Throughout our history, Girl Scouting has provided the opportunity for girls and women to get involved, and take action to make the world a better place. Action is reflected in both the Promise and Law, and today, how we take that action is very different than it was 50 or 100 years ago. Girls have many opportunities today – both in and outside of Girl Scouts. When you boil it all down, our mission centers around the principle that girls learn about themselves and grow during their Girl Scout experience. Our program provides many opportunities to put that knowledge and skill together with meaning, and create results. Girls learn that they are powerful, that their voice matters, and that by taking action they can truly affect change. We also know that “helping others” is a key reason why many girls stay involved in Girl Scouts over the long term.
Through our programs and the troop experience, we help girls become resourceful problem solvers. We want them to be advocates for themselves and as they grow, their Girl Scout experience changes to provide more freedom for them to try new things. They learn their strengths, and build confidence in those capabilities. Their courage muscle grows, and character deepens. And with their parents, trusted GS volunteers and GS staff team at their side, they have the support they need to successfully navigate many of the complex problems they face in today’s world.
We also want girls to embrace learning, and then turn their talents towards educating and inspiring others. So many of our girls choose their Bronze, Silver or Gold award projects with an eye towards raising awareness of a particular community issue or need. They become passionate about a cause, and want to ensure that others see the challenges that need to be overcome.

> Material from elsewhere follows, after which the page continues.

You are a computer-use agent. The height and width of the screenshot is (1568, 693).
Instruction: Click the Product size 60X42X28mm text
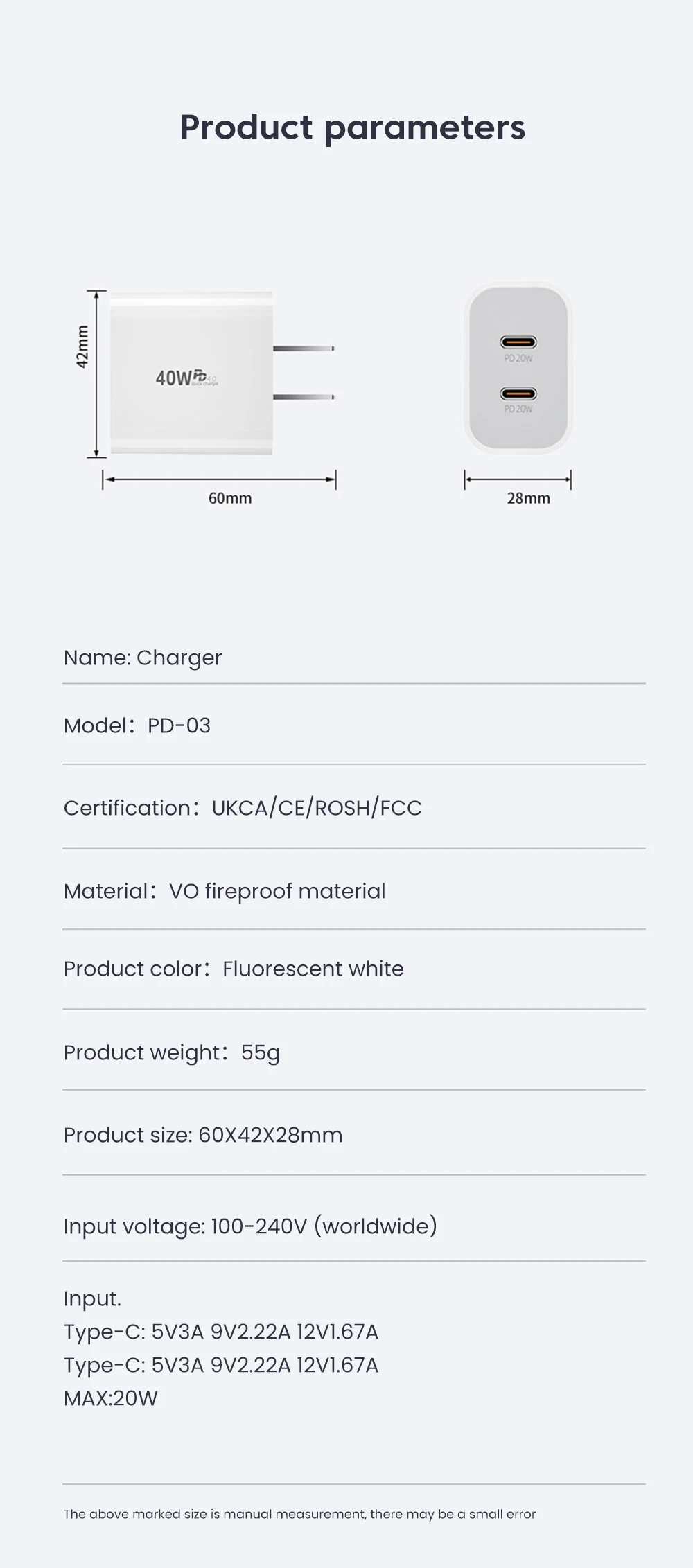[203, 1135]
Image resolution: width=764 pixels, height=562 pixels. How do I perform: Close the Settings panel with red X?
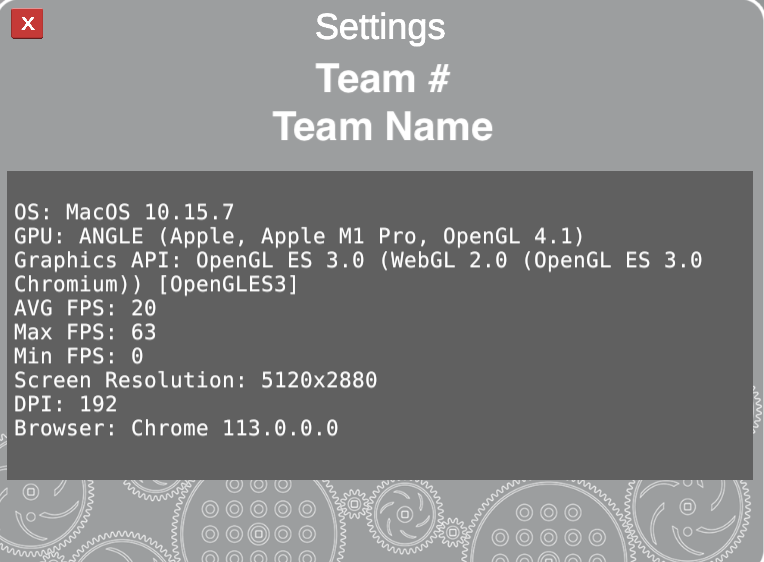[x=27, y=24]
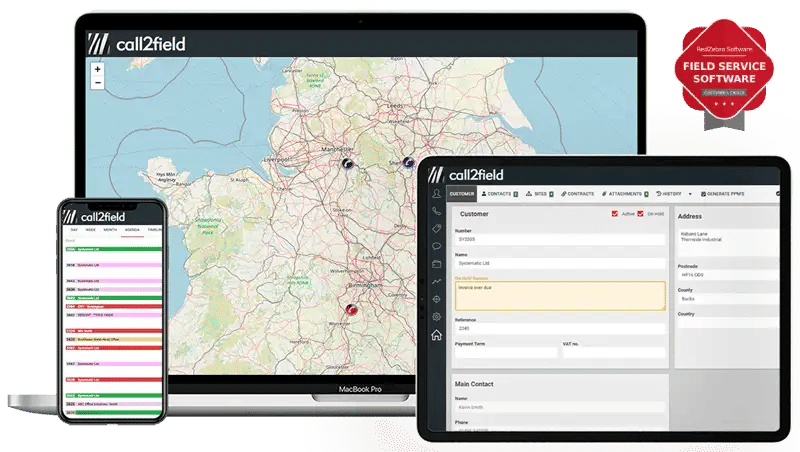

Girl Scout service projects help girls channel their compassion in positive ways that matter to people in need. Our goal is for each and every Girl Scout to feel empowered to make a difference in the world, whether that is through change she affects in herself or her family, or through a community service project that benefits others too. That sense of empowerment – of taking action – will be a seed of strength that she will carry and depend upon throughout the rest of her lifetime.